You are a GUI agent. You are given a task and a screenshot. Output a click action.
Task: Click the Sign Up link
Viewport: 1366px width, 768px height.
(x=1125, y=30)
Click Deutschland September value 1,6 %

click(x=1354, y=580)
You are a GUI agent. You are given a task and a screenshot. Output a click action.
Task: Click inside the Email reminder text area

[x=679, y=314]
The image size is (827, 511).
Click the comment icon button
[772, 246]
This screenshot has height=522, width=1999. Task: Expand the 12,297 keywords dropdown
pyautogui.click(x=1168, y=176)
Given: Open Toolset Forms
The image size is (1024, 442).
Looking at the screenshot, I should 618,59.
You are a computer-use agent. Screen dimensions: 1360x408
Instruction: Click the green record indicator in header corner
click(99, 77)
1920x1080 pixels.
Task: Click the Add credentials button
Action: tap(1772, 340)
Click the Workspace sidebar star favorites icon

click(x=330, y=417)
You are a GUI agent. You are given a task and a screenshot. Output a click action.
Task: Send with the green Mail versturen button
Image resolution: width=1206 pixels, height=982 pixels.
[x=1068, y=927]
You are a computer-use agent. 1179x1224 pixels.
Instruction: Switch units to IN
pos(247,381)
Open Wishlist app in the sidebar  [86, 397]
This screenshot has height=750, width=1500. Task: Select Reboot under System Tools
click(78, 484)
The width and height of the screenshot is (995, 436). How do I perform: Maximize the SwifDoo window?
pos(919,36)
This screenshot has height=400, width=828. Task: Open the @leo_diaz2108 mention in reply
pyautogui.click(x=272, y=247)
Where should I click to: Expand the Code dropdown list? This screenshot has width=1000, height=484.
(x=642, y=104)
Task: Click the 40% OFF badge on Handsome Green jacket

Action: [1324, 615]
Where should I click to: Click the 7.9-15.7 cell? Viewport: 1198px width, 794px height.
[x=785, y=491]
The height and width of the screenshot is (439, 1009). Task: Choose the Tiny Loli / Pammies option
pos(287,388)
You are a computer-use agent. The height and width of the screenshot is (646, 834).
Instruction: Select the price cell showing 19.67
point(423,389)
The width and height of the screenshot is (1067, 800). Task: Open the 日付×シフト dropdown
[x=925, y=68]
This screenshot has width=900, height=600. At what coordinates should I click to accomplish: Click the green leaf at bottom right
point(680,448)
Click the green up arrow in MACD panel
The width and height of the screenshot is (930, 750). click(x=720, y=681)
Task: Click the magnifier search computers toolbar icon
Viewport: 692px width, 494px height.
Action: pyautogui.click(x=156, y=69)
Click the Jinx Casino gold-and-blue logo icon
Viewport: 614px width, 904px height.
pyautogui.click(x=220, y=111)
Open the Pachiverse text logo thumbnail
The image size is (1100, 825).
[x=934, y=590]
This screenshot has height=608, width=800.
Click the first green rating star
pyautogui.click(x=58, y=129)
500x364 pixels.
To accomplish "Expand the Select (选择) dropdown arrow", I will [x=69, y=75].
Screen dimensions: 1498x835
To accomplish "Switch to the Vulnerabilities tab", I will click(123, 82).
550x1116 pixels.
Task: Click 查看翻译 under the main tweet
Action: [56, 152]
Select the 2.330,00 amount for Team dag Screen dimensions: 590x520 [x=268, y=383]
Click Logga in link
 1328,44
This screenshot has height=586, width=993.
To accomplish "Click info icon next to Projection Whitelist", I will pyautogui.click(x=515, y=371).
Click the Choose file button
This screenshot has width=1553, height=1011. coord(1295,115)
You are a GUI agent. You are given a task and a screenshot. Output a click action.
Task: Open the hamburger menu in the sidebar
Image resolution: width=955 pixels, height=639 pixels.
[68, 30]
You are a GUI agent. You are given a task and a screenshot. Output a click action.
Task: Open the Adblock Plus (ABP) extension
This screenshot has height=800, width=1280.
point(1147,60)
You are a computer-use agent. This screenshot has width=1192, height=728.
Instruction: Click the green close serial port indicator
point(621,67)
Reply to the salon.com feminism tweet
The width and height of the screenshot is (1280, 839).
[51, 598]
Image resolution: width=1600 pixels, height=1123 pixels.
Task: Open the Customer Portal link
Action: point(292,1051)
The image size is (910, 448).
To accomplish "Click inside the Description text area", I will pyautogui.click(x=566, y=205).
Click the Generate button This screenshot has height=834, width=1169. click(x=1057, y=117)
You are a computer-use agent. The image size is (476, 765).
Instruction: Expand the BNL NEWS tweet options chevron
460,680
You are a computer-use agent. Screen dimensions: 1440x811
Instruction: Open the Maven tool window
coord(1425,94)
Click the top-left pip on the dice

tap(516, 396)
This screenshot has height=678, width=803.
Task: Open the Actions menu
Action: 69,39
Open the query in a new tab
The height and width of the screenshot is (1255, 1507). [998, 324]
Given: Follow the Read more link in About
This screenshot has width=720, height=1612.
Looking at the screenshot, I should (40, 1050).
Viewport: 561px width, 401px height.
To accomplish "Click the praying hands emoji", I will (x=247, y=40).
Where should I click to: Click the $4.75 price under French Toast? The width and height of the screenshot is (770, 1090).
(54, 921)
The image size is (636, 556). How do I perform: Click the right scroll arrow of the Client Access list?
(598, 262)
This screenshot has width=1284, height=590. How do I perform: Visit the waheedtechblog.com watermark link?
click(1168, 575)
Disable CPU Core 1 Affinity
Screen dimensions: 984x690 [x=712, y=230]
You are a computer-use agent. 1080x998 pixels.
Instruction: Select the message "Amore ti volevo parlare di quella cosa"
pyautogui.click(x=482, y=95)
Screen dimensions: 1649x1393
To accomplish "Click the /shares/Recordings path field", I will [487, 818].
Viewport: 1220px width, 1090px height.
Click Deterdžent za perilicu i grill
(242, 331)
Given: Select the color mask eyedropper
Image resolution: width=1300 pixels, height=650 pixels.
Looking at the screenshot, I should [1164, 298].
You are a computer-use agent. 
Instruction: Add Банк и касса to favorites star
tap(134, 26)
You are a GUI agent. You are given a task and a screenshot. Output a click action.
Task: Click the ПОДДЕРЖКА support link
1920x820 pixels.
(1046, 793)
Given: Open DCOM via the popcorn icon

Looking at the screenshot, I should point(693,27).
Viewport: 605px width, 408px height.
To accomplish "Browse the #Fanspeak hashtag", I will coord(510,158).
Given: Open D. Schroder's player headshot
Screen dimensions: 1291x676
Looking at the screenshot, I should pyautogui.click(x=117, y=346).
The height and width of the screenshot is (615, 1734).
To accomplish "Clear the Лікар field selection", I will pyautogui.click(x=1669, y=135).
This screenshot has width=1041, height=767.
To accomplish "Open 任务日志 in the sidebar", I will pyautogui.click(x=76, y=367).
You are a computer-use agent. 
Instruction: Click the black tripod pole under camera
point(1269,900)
============
WHAT YOU WILL DO - Word for word, restate each of the records above.

WORKED SOLUTION -
You are a GUI agent. You are given a task and a screenshot. Output a click action.
Task: Click the Sign Up link
Viewport: 1366px width, 768px height.
(x=1125, y=30)
Click Deutschland September value 1,6 %

click(x=1354, y=580)
You are a GUI agent. You are given a task and a screenshot. Output a click action.
Task: Click inside the Email reminder text area

[x=679, y=314]
The image size is (827, 511).
Click the comment icon button
[772, 246]
This screenshot has height=522, width=1999. Task: Expand the 12,297 keywords dropdown
pyautogui.click(x=1168, y=176)
Given: Open Toolset Forms
The image size is (1024, 442).
Looking at the screenshot, I should 618,59.
You are a computer-use agent. Screen dimensions: 1360x408
Instruction: Click the green record indicator in header corner
click(99, 77)
1920x1080 pixels.
Task: Click the Add credentials button
Action: tap(1772, 340)
Click the Workspace sidebar star favorites icon

click(x=330, y=417)
You are a GUI agent. You are given a task and a screenshot. Output a click action.
Task: Send with the green Mail versturen button
Image resolution: width=1206 pixels, height=982 pixels.
[x=1068, y=927]
You are a computer-use agent. 1179x1224 pixels.
Instruction: Switch units to IN
pos(247,381)
Open Wishlist app in the sidebar  [86, 397]
This screenshot has height=750, width=1500. Task: Select Reboot under System Tools
click(78, 484)
The width and height of the screenshot is (995, 436). How do I perform: Maximize the SwifDoo window?
pos(919,36)
This screenshot has height=400, width=828. Task: Open the @leo_diaz2108 mention in reply
pyautogui.click(x=272, y=247)
Where should I click to: Expand the Code dropdown list? This screenshot has width=1000, height=484.
(x=642, y=104)
Task: Click the 40% OFF badge on Handsome Green jacket

Action: [1324, 615]
Where should I click to: Click the 7.9-15.7 cell? Viewport: 1198px width, 794px height.
[x=785, y=491]
The height and width of the screenshot is (439, 1009). Task: Choose the Tiny Loli / Pammies option
pos(287,388)
You are a computer-use agent. The height and width of the screenshot is (646, 834).
Instruction: Select the price cell showing 19.67
point(423,389)
The width and height of the screenshot is (1067, 800). Task: Open the 日付×シフト dropdown
[x=925, y=68]
This screenshot has width=900, height=600. At what coordinates should I click to accomplish: Click the green leaf at bottom right
point(680,448)
Click the green up arrow in MACD panel
The width and height of the screenshot is (930, 750). click(x=720, y=681)
Task: Click the magnifier search computers toolbar icon
Viewport: 692px width, 494px height.
Action: pyautogui.click(x=156, y=69)
Click the Jinx Casino gold-and-blue logo icon
Viewport: 614px width, 904px height.
pyautogui.click(x=220, y=111)
Open the Pachiverse text logo thumbnail
The image size is (1100, 825).
[x=934, y=590]
This screenshot has height=608, width=800.
Click the first green rating star
pyautogui.click(x=58, y=129)
500x364 pixels.
To accomplish "Expand the Select (选择) dropdown arrow", I will [x=69, y=75].
Screen dimensions: 1498x835
To accomplish "Switch to the Vulnerabilities tab", I will click(123, 82).
550x1116 pixels.
Task: Click 查看翻译 under the main tweet
Action: [56, 152]
Select the 2.330,00 amount for Team dag Screen dimensions: 590x520 [x=268, y=383]
Click Logga in link
 1328,44
This screenshot has height=586, width=993.
To accomplish "Click info icon next to Projection Whitelist", I will pyautogui.click(x=515, y=371).
Click the Choose file button
This screenshot has width=1553, height=1011. coord(1295,115)
You are a GUI agent. You are given a task and a screenshot. Output a click action.
Task: Open the hamburger menu in the sidebar
Image resolution: width=955 pixels, height=639 pixels.
[68, 30]
You are a GUI agent. You are given a task and a screenshot. Output a click action.
Task: Open the Adblock Plus (ABP) extension
This screenshot has height=800, width=1280.
point(1147,60)
You are a computer-use agent. This screenshot has width=1192, height=728.
Instruction: Click the green close serial port indicator
point(621,67)
Reply to the salon.com feminism tweet
The width and height of the screenshot is (1280, 839).
[51, 598]
Image resolution: width=1600 pixels, height=1123 pixels.
Task: Open the Customer Portal link
Action: point(292,1051)
The image size is (910, 448).
To accomplish "Click inside the Description text area", I will pyautogui.click(x=566, y=205).
Click the Generate button This screenshot has height=834, width=1169. click(x=1057, y=117)
You are a computer-use agent. The image size is (476, 765).
Instruction: Expand the BNL NEWS tweet options chevron
460,680
You are a computer-use agent. Screen dimensions: 1440x811
Instruction: Open the Maven tool window
coord(1425,94)
Click the top-left pip on the dice

tap(516, 396)
This screenshot has height=678, width=803.
Task: Open the Actions menu
Action: 69,39
Open the query in a new tab
The height and width of the screenshot is (1255, 1507). [998, 324]
Given: Follow the Read more link in About
This screenshot has width=720, height=1612.
Looking at the screenshot, I should (40, 1050).
Viewport: 561px width, 401px height.
To accomplish "Click the praying hands emoji", I will (x=247, y=40).
Where should I click to: Click the $4.75 price under French Toast? The width and height of the screenshot is (770, 1090).
(54, 921)
The image size is (636, 556). How do I perform: Click the right scroll arrow of the Client Access list?
(598, 262)
This screenshot has width=1284, height=590. How do I perform: Visit the waheedtechblog.com watermark link?
click(1168, 575)
Disable CPU Core 1 Affinity
Screen dimensions: 984x690 [x=712, y=230]
You are a computer-use agent. 1080x998 pixels.
Instruction: Select the message "Amore ti volevo parlare di quella cosa"
pyautogui.click(x=482, y=95)
Screen dimensions: 1649x1393
To accomplish "Click the /shares/Recordings path field", I will [487, 818].
Viewport: 1220px width, 1090px height.
Click Deterdžent za perilicu i grill
(242, 331)
Given: Select the color mask eyedropper
Image resolution: width=1300 pixels, height=650 pixels.
Looking at the screenshot, I should [1164, 298].
You are a computer-use agent. 
Instruction: Add Банк и касса to favorites star
tap(134, 26)
You are a GUI agent. You are given a task and a screenshot. Output a click action.
Task: Click the ПОДДЕРЖКА support link
1920x820 pixels.
(1046, 793)
Given: Open DCOM via the popcorn icon

Looking at the screenshot, I should point(693,27).
Viewport: 605px width, 408px height.
To accomplish "Browse the #Fanspeak hashtag", I will coord(510,158).
Given: Open D. Schroder's player headshot
Screen dimensions: 1291x676
Looking at the screenshot, I should pyautogui.click(x=117, y=346).
The height and width of the screenshot is (615, 1734).
To accomplish "Clear the Лікар field selection", I will pyautogui.click(x=1669, y=135).
This screenshot has width=1041, height=767.
To accomplish "Open 任务日志 in the sidebar", I will pyautogui.click(x=76, y=367).
You are a computer-use agent. 
Instruction: Click the black tripod pole under camera
point(1269,900)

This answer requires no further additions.